Strong Drexlerian nanotech seems to be bunk in the mind of most chemists, and there’s no reason to think AI have any trump advantage with regard to it.

Rebuttal synopsis: Nanosystems , Eric Drexler’s 1992 technical book on nanotechnology, has never been found to contain a significant error.

There is a fundamental limit on intelligence, somewhere close to or only slightly above the human level.

It seems that counter-evidence exists, but I haven’t seen it. — Alyssa One could note that simply making faster processors or larger stores of memory will make a mind more intelligent, and that our brains are nowhere near the physical limits for either. — Kaj On intelligence You can’t build a superintelligent machine when we can’t even define what intelligence means.

Rebuttal synopsis: Even if we can’t define intelligence precisely yet, in practical terms, we know what it does: intelligence provides optimization power to reshape the world.
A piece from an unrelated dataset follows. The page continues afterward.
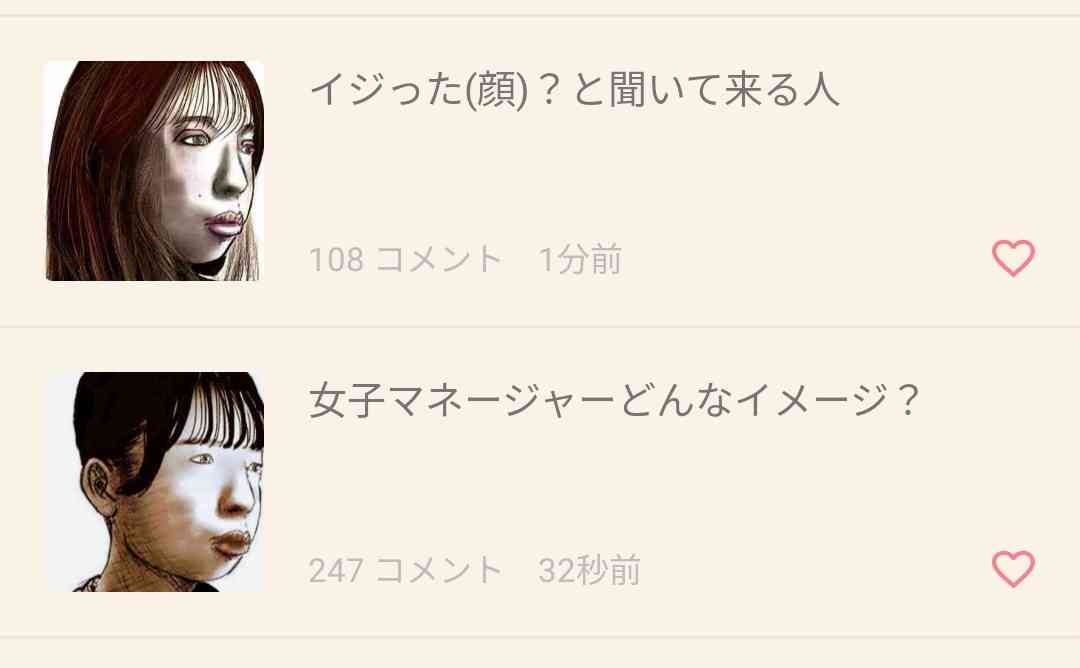This screenshot has width=1080, height=668.
Task: Tap the heart icon on the イジった(顔) topic
Action: pos(1013,258)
There are plenty of things that could give one more optimization power, for instance, faster processing and more memory.

Intelligence is not linear or one-dimensional, so talking about greater- or below-human intelligences doesn’t make sense.

Talking about human-equivalent AI is pointless. A computer mind would of necessity be much smarter than humans in some fields: for instance, in the field of doing multiplication or addition. Creating a truly “human-equivalent” AI would require needless work and involve essentially crippling the AI.
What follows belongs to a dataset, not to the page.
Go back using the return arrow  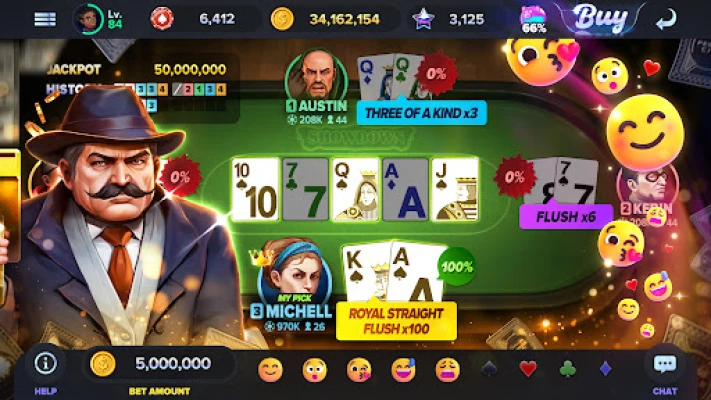(x=666, y=19)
It is true that intelligence is hard to measure with a single, linear variable. It is also true that it will probably take a long time before there is truly human-equivalent AI, just as there is no bird-level flight: humans will have their own strong sides, while AIs will have their own strong sides. A simple calculator is already superintelligent, if speed of multiplication is the only thing being measured.

However, there are such things as rough human-equivalence and rough below-human equivalence. No human adult has exactly the same capabilities, yet we still speak of adult-level intelligence. A calculator might be superintelligent in a single field, but obviously no manager would hire a calculator to be trained as an accountant, nor would he hire a monkey. A “human-level intelligence” simply means a mind that is roughly capable of learning and carrying out the things that humans are capable of learning and doing. It does not mean that we’d be aiming to build an AI with exactly the same capabilities as a human mind. Likewise, a “superhuman intelligence” is a mind that can do all the things humans can at least at a roughly equivalent level, as well as being considerably better in many of them.